I want to sync a folder from my machine with a folder on a remote machine. The remote folder can only be manipulated by root. I have an account on the remote machine which can use sudo. How can I run rsync such that it has root permissions on the remote machine?

I've tried the following:

rsync -avz -e ssh /home/ubuntu/my/lovely/folder [email protected]:/remote/lovely/folder --delete --rsync-path="sudo rsync"

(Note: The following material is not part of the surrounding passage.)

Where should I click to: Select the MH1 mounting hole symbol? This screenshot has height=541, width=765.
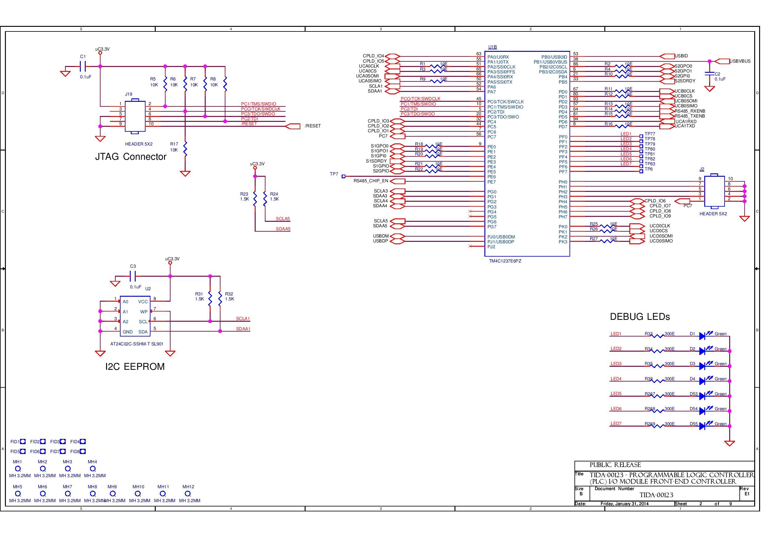tap(18, 469)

But (after entering my password) I get the following error:

sudo: no tty present and no askpass program specified

Solution 1:

Try this solution. In your sudoers file (/etc/sudoers) setup your user like this:

username ALL= NOPASSWD:/usr/bin/rsync

the NOPASSWD:/usr/bin/rsync tells sudo that when your user runs /usr/bin/rsync or just rsync that no password is needed.

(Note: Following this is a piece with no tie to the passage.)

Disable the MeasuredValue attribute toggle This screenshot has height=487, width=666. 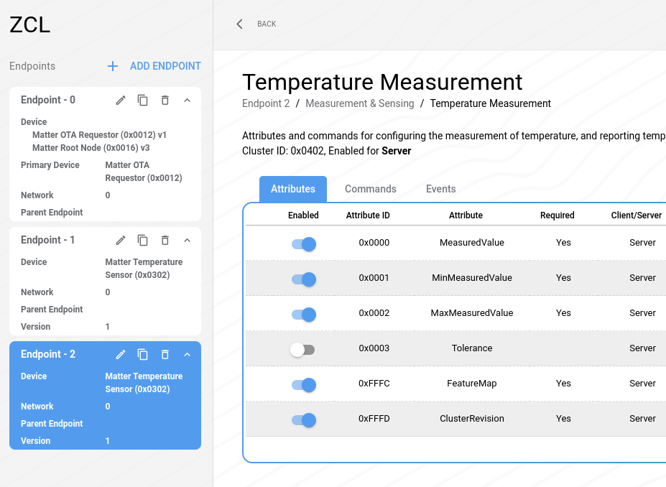tap(303, 244)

Then your original --rsync-path="sudo rsync" should work.

Solution 2:

This is the solution I came up with:

rsync -R -avz -e ssh --rsync-path="echo mypassword | sudo -S  mkdir -p /remote/lovely/folder && sudo rsync" /home/ubuntu/my/lovely/folder [email protected]:/remote/lovely/folder --delete

Bit of a mission!

Solution 3:

The solution on this blog worked really well for me: http://www.pplux.com/2009/02/07/rsync-root-and-sudo/.

Basically:

stty -echo; ssh myUser@REMOTE_SERVER "sudo -v"; stty echo  
rsync -avze ssh --rsync-path='sudo rsync' myUser@REMOTE_SERVER:/REMOTE_PATH/ LOCAL_PATH 

The first line allows for interactive password entry, without showing the password on the screen. Works great for me on Ubuntu 9.04.

Solution 4:

I'm amazed by the complexity of the existing answers! It's far easier and convenient to configure your systems (your PC and the remote host) so that you can connect as root to the remote host without using a password. And although it sounds scary it is quite secure.

  1. On the remote host make sure that /etc/ssh/sshd_config has this line "PermitRootLogin without-password" (in many distributions it's there by default). This allows root to get an ssh shell using any authentication method except the insecure password prompt.
  2. (If you don't already know how) follow any of the many tutorials on how to obtain passwordless login via ssh
  3. Use rsync as you would normally do and without any password prompts.

Just don't forget that as long as the line in /root/.ssh/authorized_keys of the remote host is there that machine accepts root commands from your PC.